╔══

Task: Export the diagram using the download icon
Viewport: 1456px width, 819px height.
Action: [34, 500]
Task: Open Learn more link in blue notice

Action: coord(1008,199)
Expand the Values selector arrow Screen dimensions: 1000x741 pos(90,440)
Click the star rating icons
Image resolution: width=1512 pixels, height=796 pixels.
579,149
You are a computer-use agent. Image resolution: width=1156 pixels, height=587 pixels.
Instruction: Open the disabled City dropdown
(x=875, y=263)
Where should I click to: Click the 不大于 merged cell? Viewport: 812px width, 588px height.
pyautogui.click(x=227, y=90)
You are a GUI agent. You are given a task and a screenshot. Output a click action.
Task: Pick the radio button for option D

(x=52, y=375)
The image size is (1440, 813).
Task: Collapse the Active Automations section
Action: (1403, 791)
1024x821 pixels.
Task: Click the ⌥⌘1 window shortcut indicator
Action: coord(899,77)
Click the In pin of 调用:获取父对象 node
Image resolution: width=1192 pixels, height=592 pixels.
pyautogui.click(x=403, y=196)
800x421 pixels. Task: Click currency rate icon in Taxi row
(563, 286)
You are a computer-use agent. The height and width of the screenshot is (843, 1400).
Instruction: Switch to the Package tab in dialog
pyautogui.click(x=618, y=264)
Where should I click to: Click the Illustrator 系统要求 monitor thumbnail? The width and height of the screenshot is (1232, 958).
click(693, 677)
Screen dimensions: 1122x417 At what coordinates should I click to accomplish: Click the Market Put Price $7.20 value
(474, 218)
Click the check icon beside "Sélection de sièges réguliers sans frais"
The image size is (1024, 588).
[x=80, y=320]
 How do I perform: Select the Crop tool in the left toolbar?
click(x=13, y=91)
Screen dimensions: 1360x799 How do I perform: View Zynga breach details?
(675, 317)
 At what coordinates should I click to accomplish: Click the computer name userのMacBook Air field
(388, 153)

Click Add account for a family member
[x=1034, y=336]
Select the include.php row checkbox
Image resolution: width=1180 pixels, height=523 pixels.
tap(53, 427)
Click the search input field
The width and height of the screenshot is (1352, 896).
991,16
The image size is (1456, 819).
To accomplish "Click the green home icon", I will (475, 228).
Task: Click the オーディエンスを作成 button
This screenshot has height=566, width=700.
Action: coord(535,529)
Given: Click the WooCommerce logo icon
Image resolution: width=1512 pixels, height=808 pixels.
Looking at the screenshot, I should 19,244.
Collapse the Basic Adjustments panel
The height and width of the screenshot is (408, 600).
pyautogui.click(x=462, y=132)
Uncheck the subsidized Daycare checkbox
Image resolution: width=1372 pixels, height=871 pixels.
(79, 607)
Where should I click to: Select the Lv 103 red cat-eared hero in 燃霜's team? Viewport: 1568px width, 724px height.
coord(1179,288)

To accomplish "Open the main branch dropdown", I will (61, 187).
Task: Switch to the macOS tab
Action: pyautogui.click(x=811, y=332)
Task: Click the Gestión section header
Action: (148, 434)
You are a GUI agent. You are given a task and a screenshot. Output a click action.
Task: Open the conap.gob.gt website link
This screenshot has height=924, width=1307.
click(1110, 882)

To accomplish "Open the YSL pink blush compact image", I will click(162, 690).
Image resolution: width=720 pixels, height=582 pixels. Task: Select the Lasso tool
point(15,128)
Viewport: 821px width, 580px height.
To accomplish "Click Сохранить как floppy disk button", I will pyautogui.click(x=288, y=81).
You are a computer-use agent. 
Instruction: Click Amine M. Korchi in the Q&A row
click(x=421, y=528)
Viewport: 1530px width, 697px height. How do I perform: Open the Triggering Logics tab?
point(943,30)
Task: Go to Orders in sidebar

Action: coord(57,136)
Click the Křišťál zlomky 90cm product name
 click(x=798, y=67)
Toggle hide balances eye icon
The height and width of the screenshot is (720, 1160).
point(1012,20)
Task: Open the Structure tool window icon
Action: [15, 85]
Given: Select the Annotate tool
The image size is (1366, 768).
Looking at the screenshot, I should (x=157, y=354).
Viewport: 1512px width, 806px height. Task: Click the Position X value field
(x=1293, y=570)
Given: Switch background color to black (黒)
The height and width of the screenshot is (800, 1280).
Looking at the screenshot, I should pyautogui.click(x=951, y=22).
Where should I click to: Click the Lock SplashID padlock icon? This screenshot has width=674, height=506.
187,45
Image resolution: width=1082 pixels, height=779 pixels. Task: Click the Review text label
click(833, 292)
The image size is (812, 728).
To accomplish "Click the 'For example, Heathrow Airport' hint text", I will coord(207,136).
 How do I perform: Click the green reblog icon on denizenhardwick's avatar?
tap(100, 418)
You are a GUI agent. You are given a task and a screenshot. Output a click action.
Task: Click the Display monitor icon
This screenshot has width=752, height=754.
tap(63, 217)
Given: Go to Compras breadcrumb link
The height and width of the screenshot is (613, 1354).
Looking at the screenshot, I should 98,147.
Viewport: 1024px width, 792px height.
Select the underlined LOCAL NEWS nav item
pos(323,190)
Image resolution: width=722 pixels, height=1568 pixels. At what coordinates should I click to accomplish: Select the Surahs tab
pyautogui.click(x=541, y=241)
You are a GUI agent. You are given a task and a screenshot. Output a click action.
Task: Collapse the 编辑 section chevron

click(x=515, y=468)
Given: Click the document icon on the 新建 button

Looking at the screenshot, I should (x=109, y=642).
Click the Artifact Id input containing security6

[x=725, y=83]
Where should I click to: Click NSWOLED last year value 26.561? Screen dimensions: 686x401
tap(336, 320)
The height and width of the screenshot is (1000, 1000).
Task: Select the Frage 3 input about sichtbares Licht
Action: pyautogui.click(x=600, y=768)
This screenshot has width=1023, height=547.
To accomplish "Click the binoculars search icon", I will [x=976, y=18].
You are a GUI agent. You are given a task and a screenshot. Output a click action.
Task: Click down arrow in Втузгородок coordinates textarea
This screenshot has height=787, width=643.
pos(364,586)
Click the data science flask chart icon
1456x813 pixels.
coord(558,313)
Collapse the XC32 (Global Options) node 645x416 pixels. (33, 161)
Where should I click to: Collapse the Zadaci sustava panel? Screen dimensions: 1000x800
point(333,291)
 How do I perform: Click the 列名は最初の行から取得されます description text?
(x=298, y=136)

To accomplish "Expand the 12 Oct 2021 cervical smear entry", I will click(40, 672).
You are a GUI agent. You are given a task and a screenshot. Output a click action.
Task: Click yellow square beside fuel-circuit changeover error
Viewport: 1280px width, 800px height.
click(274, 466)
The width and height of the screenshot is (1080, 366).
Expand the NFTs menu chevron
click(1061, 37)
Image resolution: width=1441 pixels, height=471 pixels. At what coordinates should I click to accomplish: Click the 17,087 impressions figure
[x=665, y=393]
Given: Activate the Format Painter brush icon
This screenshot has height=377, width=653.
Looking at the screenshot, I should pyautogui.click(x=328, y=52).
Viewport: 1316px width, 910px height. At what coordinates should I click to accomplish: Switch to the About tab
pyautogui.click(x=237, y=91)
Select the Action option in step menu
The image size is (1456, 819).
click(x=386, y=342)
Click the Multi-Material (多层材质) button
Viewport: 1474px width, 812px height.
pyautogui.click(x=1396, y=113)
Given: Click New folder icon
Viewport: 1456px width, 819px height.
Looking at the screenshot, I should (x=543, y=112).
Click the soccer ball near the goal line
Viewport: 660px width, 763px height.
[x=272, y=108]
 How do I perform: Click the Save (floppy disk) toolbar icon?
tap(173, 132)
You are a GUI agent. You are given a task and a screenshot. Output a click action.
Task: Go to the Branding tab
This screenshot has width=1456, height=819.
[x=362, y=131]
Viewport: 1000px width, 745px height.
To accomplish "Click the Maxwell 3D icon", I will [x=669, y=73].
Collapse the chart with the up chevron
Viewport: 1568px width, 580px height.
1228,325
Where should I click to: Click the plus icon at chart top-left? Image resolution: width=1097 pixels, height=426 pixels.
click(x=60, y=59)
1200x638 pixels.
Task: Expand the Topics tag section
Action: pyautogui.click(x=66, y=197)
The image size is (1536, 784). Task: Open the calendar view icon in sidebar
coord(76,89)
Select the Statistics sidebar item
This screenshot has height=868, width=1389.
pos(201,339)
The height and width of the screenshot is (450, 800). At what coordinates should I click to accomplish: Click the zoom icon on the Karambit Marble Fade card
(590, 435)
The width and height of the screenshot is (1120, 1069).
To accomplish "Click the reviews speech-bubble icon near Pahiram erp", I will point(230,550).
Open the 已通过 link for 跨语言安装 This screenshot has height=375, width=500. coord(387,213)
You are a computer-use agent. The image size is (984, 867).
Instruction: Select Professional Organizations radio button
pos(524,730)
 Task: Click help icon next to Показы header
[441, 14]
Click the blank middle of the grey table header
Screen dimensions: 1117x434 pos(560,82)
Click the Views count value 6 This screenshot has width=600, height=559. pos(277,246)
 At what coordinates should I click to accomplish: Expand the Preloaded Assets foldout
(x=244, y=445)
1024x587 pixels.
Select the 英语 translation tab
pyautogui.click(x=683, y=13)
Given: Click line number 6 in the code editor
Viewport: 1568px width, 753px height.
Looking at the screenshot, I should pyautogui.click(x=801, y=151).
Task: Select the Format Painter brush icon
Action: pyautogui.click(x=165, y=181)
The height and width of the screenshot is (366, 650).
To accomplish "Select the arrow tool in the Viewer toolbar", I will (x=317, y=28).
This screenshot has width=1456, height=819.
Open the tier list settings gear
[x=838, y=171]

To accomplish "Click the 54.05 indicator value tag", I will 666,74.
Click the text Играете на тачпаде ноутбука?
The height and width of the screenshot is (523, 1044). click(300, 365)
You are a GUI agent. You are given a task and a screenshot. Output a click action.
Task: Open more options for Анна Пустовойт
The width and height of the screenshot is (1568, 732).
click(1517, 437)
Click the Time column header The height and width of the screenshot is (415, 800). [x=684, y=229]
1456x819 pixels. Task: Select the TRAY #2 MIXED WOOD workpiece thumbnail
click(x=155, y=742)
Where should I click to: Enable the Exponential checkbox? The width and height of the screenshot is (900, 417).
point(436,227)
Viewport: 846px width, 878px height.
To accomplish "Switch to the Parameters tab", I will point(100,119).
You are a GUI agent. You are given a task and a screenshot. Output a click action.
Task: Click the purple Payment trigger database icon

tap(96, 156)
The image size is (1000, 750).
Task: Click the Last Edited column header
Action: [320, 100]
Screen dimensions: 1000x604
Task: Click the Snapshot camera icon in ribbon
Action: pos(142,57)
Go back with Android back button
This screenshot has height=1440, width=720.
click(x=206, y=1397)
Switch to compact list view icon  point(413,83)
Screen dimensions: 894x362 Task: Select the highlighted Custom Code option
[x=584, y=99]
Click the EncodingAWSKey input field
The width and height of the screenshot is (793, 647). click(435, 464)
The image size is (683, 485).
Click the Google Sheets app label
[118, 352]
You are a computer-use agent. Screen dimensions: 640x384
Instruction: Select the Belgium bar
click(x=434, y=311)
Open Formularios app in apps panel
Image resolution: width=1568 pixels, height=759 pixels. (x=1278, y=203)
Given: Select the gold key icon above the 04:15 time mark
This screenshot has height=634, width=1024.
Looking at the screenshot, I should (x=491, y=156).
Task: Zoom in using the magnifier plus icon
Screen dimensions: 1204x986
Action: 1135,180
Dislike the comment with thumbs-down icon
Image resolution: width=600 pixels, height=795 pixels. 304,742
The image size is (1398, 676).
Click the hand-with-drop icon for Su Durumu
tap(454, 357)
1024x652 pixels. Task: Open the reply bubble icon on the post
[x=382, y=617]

╚══

Copy the listing word for word, from its first line up to and including the line with "tap(53, 427)".

Complete response →
Task: Export the diagram using the download icon
Viewport: 1456px width, 819px height.
Action: [34, 500]
Task: Open Learn more link in blue notice

Action: coord(1008,199)
Expand the Values selector arrow Screen dimensions: 1000x741 pos(90,440)
Click the star rating icons
Image resolution: width=1512 pixels, height=796 pixels.
579,149
You are a computer-use agent. Image resolution: width=1156 pixels, height=587 pixels.
Instruction: Open the disabled City dropdown
(x=875, y=263)
Where should I click to: Click the 不大于 merged cell? Viewport: 812px width, 588px height.
pyautogui.click(x=227, y=90)
You are a GUI agent. You are given a task and a screenshot. Output a click action.
Task: Pick the radio button for option D

(x=52, y=375)
The image size is (1440, 813).
Task: Collapse the Active Automations section
Action: (1403, 791)
1024x821 pixels.
Task: Click the ⌥⌘1 window shortcut indicator
Action: coord(899,77)
Click the In pin of 调用:获取父对象 node
Image resolution: width=1192 pixels, height=592 pixels.
pyautogui.click(x=403, y=196)
800x421 pixels. Task: Click currency rate icon in Taxi row
(563, 286)
You are a computer-use agent. The height and width of the screenshot is (843, 1400).
Instruction: Switch to the Package tab in dialog
pyautogui.click(x=618, y=264)
Where should I click to: Click the Illustrator 系统要求 monitor thumbnail? The width and height of the screenshot is (1232, 958).
click(693, 677)
Screen dimensions: 1122x417 At what coordinates should I click to accomplish: Click the Market Put Price $7.20 value
(474, 218)
Click the check icon beside "Sélection de sièges réguliers sans frais"
The image size is (1024, 588).
[x=80, y=320]
 How do I perform: Select the Crop tool in the left toolbar?
click(x=13, y=91)
Screen dimensions: 1360x799 How do I perform: View Zynga breach details?
(675, 317)
 At what coordinates should I click to accomplish: Click the computer name userのMacBook Air field
(388, 153)

Click Add account for a family member
[x=1034, y=336]
Select the include.php row checkbox
Image resolution: width=1180 pixels, height=523 pixels.
tap(53, 427)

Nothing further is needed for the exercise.